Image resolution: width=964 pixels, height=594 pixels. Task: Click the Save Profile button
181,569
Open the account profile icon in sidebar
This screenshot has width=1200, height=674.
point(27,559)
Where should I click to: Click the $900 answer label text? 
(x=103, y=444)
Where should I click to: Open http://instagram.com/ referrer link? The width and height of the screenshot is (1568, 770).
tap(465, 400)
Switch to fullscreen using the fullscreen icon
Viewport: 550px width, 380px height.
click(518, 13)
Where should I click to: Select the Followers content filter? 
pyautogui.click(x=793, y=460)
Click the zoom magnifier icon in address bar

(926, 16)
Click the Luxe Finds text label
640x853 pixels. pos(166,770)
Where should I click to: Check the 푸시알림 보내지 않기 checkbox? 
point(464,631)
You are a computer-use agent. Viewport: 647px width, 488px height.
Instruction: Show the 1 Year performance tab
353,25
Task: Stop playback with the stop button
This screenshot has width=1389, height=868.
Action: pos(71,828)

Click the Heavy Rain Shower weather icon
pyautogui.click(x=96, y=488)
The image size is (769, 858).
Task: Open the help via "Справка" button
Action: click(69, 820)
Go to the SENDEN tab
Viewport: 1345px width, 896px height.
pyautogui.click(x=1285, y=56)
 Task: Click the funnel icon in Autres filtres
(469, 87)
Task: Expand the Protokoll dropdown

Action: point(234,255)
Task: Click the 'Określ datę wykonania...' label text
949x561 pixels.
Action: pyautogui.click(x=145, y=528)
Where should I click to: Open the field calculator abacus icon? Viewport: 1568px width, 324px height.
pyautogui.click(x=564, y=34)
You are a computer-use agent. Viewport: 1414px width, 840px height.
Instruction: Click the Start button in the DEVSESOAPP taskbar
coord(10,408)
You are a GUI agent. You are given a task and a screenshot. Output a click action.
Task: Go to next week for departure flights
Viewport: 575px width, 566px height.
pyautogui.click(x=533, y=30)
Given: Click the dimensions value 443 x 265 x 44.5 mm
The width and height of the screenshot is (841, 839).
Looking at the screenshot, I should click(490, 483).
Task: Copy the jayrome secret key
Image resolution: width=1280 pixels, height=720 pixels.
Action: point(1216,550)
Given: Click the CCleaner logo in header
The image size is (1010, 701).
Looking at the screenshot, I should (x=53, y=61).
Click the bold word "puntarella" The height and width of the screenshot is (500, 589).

————

- [Directions]:
Convert the lines above into a Markdown table with the columns Row and Line. Number each row and leave out the blank lines.

- [Solution to this problem]:
| Row | Line |
|---|---|
| 1 | Image resolution: width=964 pixels, height=594 pixels. Task: Click the Save Profile button |
| 2 | 181,569 |
| 3 | Open the account profile icon in sidebar |
| 4 | This screenshot has width=1200, height=674. |
| 5 | point(27,559) |
| 6 | Where should I click to: Click the $900 answer label text?  |
| 7 | (x=103, y=444) |
| 8 | Where should I click to: Open http://instagram.com/ referrer link? The width and height of the screenshot is (1568, 770). |
| 9 | tap(465, 400) |
| 10 | Switch to fullscreen using the fullscreen icon |
| 11 | Viewport: 550px width, 380px height. |
| 12 | click(518, 13) |
| 13 | Where should I click to: Select the Followers content filter?  |
| 14 | pyautogui.click(x=793, y=460) |
| 15 | Click the zoom magnifier icon in address bar |
| 16 | (926, 16) |
| 17 | Click the Luxe Finds text label |
| 18 | 640x853 pixels. pos(166,770) |
| 19 | Where should I click to: Check the 푸시알림 보내지 않기 checkbox?  |
| 20 | point(464,631) |
| 21 | You are a computer-use agent. Viewport: 647px width, 488px height. |
| 22 | Instruction: Show the 1 Year performance tab |
| 23 | 353,25 |
| 24 | Task: Stop playback with the stop button |
| 25 | This screenshot has width=1389, height=868. |
| 26 | Action: pos(71,828) |
| 27 | Click the Heavy Rain Shower weather icon |
| 28 | pyautogui.click(x=96, y=488) |
| 29 | The image size is (769, 858). |
| 30 | Task: Open the help via "Справка" button |
| 31 | Action: click(69, 820) |
| 32 | Go to the SENDEN tab |
| 33 | Viewport: 1345px width, 896px height. |
| 34 | pyautogui.click(x=1285, y=56) |
| 35 |  Task: Click the funnel icon in Autres filtres |
| 36 | (469, 87) |
| 37 | Task: Expand the Protokoll dropdown |
| 38 | Action: point(234,255) |
| 39 | Task: Click the 'Określ datę wykonania...' label text |
| 40 | 949x561 pixels. |
| 41 | Action: pyautogui.click(x=145, y=528) |
| 42 | Where should I click to: Open the field calculator abacus icon? Viewport: 1568px width, 324px height. |
| 43 | pyautogui.click(x=564, y=34) |
| 44 | You are a computer-use agent. Viewport: 1414px width, 840px height. |
| 45 | Instruction: Click the Start button in the DEVSESOAPP taskbar |
| 46 | coord(10,408) |
| 47 | You are a GUI agent. You are given a task and a screenshot. Output a click action. |
| 48 | Task: Go to next week for departure flights |
| 49 | Viewport: 575px width, 566px height. |
| 50 | pyautogui.click(x=533, y=30) |
| 51 | Given: Click the dimensions value 443 x 265 x 44.5 mm |
| 52 | The width and height of the screenshot is (841, 839). |
| 53 | Looking at the screenshot, I should click(490, 483). |
| 54 | Task: Copy the jayrome secret key |
| 55 | Image resolution: width=1280 pixels, height=720 pixels. |
| 56 | Action: point(1216,550) |
| 57 | Given: Click the CCleaner logo in header |
| 58 | The image size is (1010, 701). |
| 59 | Looking at the screenshot, I should (x=53, y=61). |
| 60 | Click the bold word "puntarella" The height and width of the screenshot is (500, 589). |